The generosity of Joy’s parents ensures that reality more closely approaches Joy’s utopia. Meanwhile, though Griffin is able to maintain a physical separation between his parents and his family, their snobbishly discontented perspective has infiltrated the marital suite. No one is happy.
The first third of the book consists primarily of a retelling of Griffin’s childhood and his parent’s marriage. They were star Ivy-league students who unhappily ended up as mediocre academics in a state university in Indiana. They are unhappy with their careers, their marriage, the world. Rather than focus on Griffin, they neglect him. They neglect each other as well, having serial affairs. Griffin’s father has affairs to satisfy his lust, his mother for revenge. Meanwhile, they scorn anyone without an Ivy-league pedigree.
They come closest to happiness when they summer on the Cape. They sing “That Old Black Magic” but substitute “Cape” for “Black”. Even their Cape summers are hampered by frustration. When looking for Cape property to buy, all of it is either “Wouldn’t Have It As a Gift” or “Can’t Afford It”. They are miserable.

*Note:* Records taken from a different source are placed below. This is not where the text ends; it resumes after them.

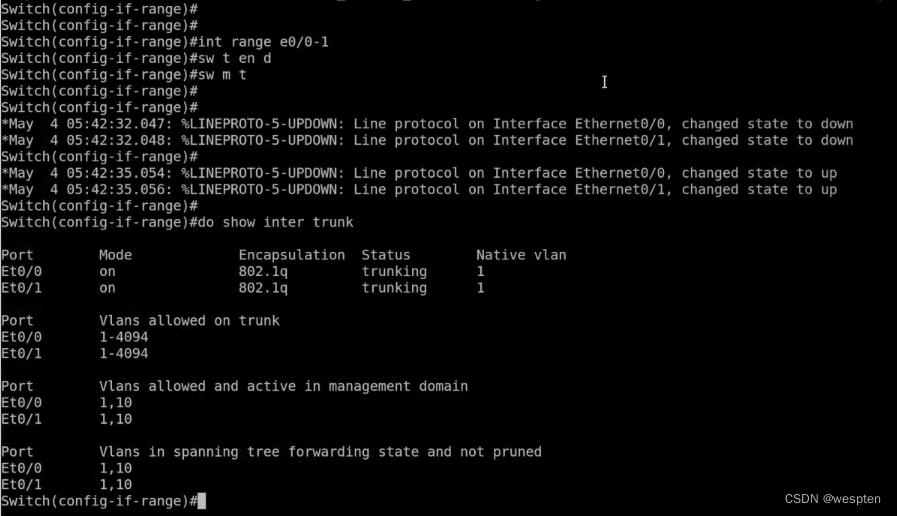
Task: Click the "Vlans allowed on trunk" heading
Action: pyautogui.click(x=189, y=321)
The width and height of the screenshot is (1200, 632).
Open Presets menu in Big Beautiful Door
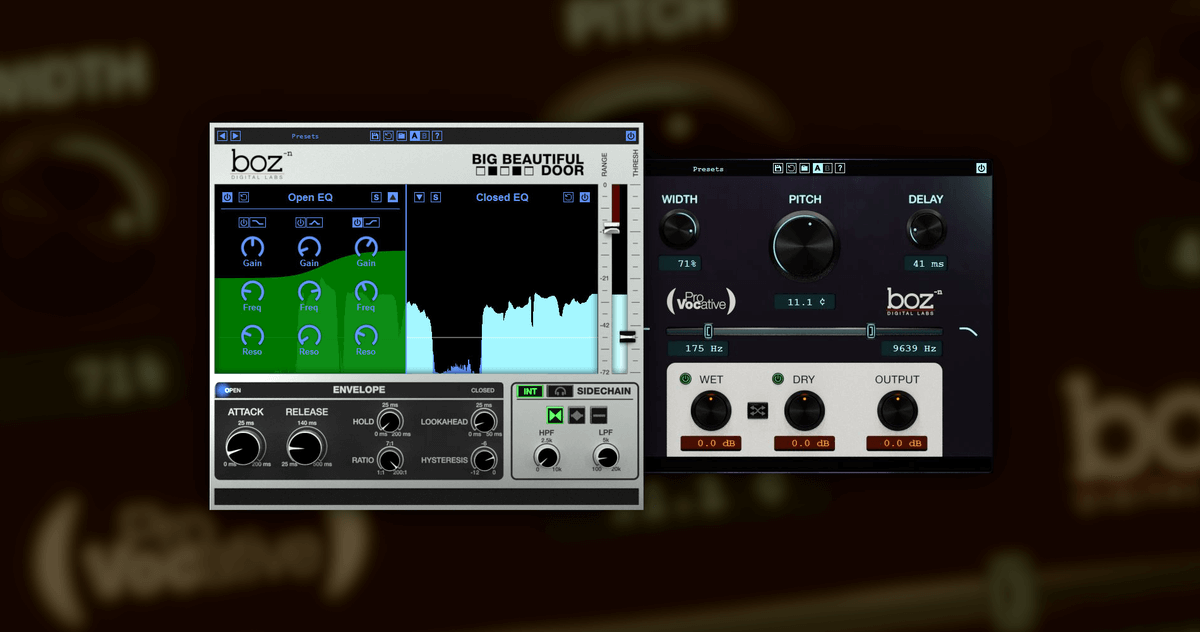(305, 136)
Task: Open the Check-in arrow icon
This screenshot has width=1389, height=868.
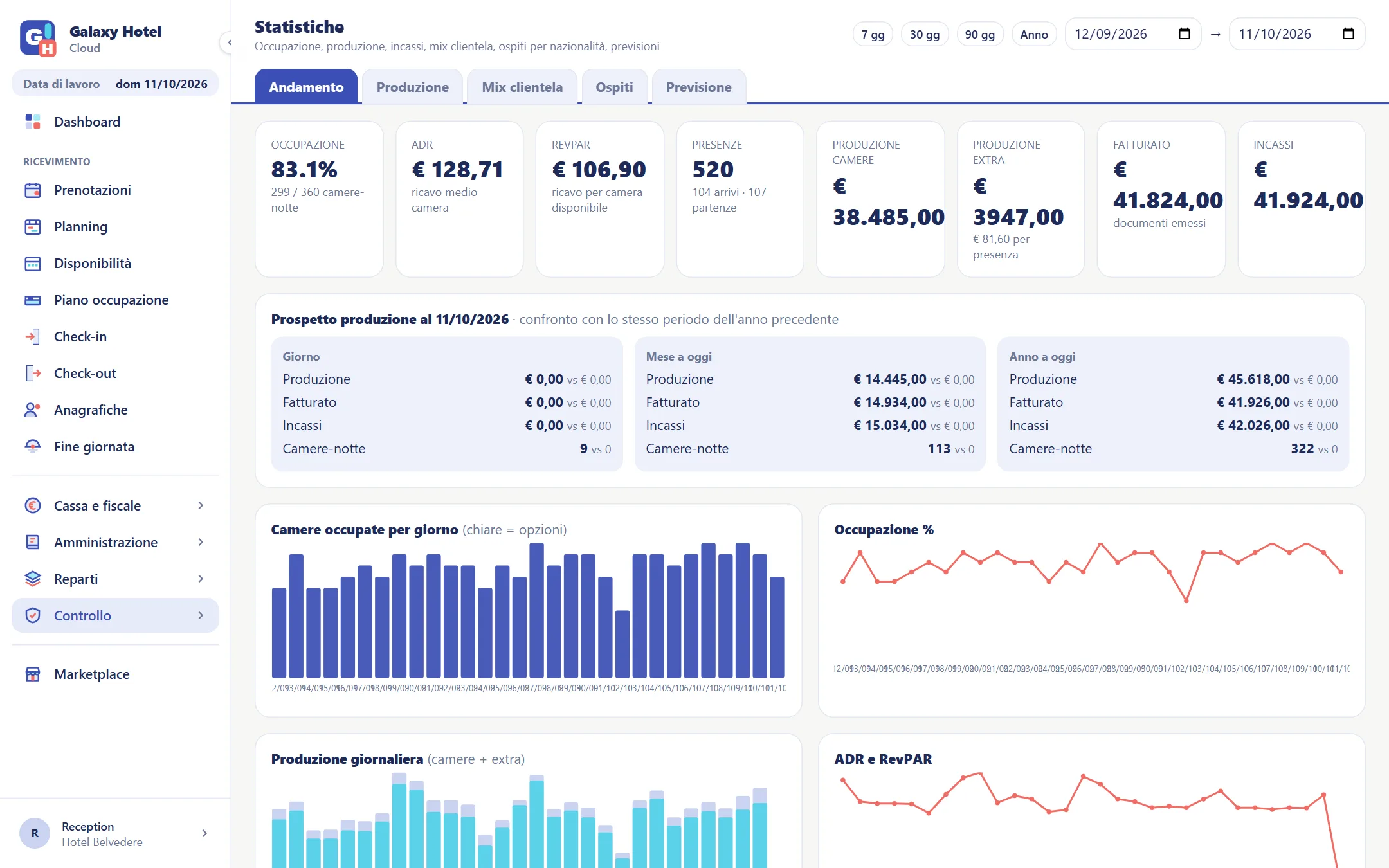Action: pyautogui.click(x=33, y=337)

As a boy, the reluctant witness to his parents’ myriad quarrels and recriminations, Griffin had imagined that he must be the one keeping them together. It was his mother who eventually disabused him of this bizarre notion….At [a wedding] reception, half in her cups, she’d assured Griffin, “Good heavens, no, it wasn’t you. What kept us together was ‘That Old Cape Magic.’ Remember how we used to sing it every year on the Sagamore?”

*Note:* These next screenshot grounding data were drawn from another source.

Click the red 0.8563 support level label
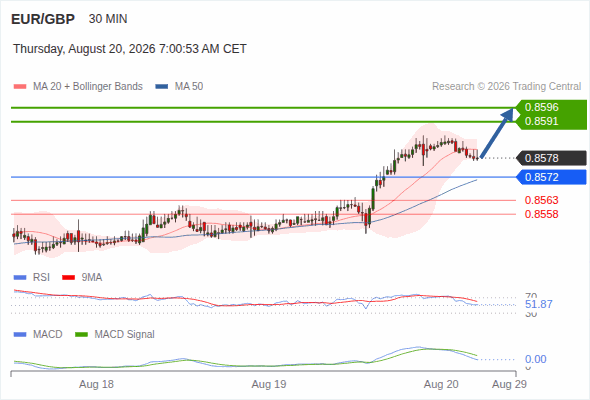Image resolution: width=590 pixels, height=400 pixels. [541, 200]
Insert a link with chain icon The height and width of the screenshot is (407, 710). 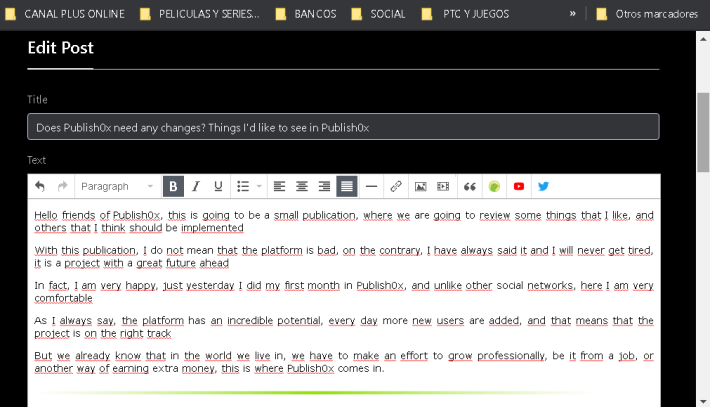pyautogui.click(x=396, y=186)
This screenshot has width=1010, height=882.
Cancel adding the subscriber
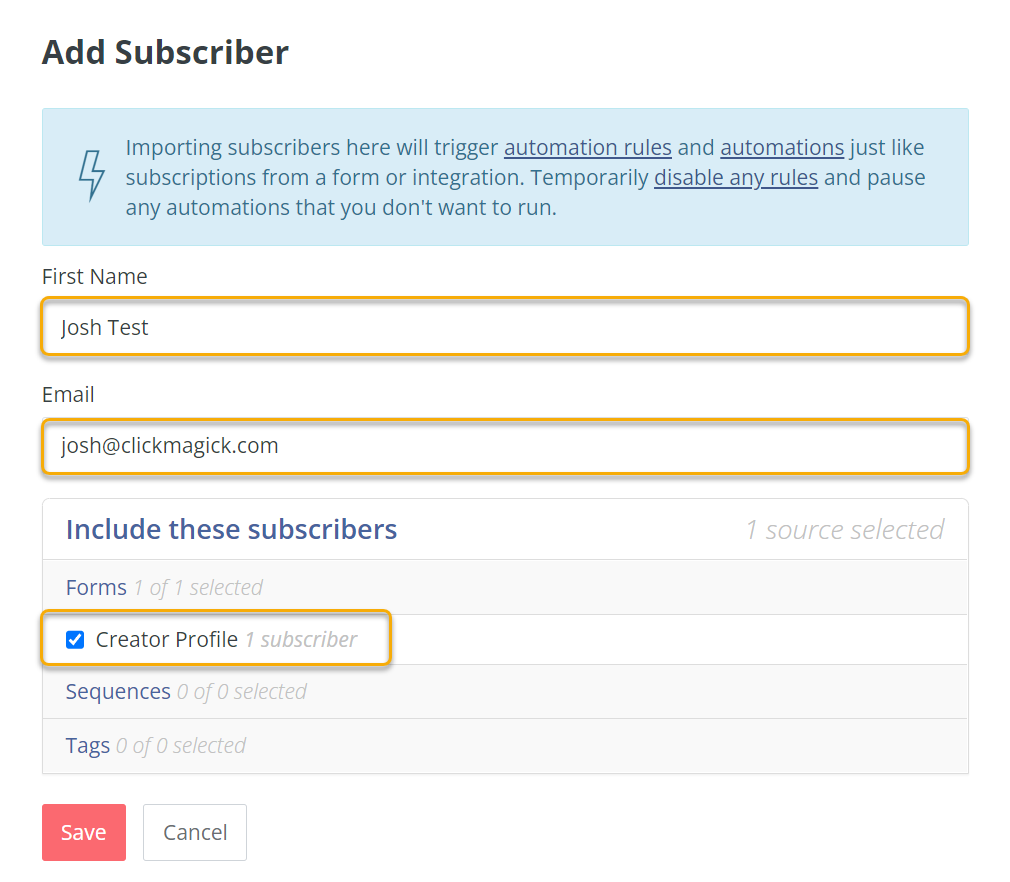coord(194,832)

There is some humor in the book, not unlike the scene I just excerpted. It more often left me with a disheartened grimace than a chuckle. Griffin’s parents are caricatures, laughable more for the combination of their narcissism and their impotent sense of superiority than anything else. While there is fun in laughing at such people, it is a mean-spirited fun that depresses rather than invigorates.
Griffin, laudably, grows up ashamed of their pitiable egoism, their lack of compassion, their narcissism. Unfortunately, he inherited or learned at least two of those three flaws. He does not see this, but Joy must deal with it. As she describes it, Griffin is “congenitally unhappy”. It is difficult to be happy in a marriage with a “congenitally unhappy” person.

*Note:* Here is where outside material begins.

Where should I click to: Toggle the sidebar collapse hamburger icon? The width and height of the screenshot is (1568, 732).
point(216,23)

There are other storylines. Joy’s not-quite-endearingly stupid family never really accepts Griffin, which is fine with Griffin. Laura, their daughter, is growing up and dating and getting serious with a young man. She seems to have spent the better part of her childhood afraid that Joy and Griffin would split. There are several social occasions on the Cape each with its own hijinx, a comic set piece or five, and family trouble.
As I said, take this review with a grain of salt. This is not the type of book I really enjoy. The jokes generally evoked from me a wry smile rather than mirth. Others may connect much more pleasantly with Russo’s style, his subject, and his comedy. If you read it, I hope you do.
For another excellent perspective on the book, check out Kevin From Canada.
[Update: On re-reading Kevin’s review, I realize he used one of the same quotes and mentioned several of the same early bits. Do note that his review was written first. I am not going to change mine. Having not read his review recently, I didn’t recall what he’d quoted. I think the quote is a nice, compact summary of Griffin’s relationship with his parents. They truly did not endure anything for his benefit. Before posting next time on something a blogger I read has already reviewed, I will compare before I publish so I can edit out such redundancies. Mea culpa.]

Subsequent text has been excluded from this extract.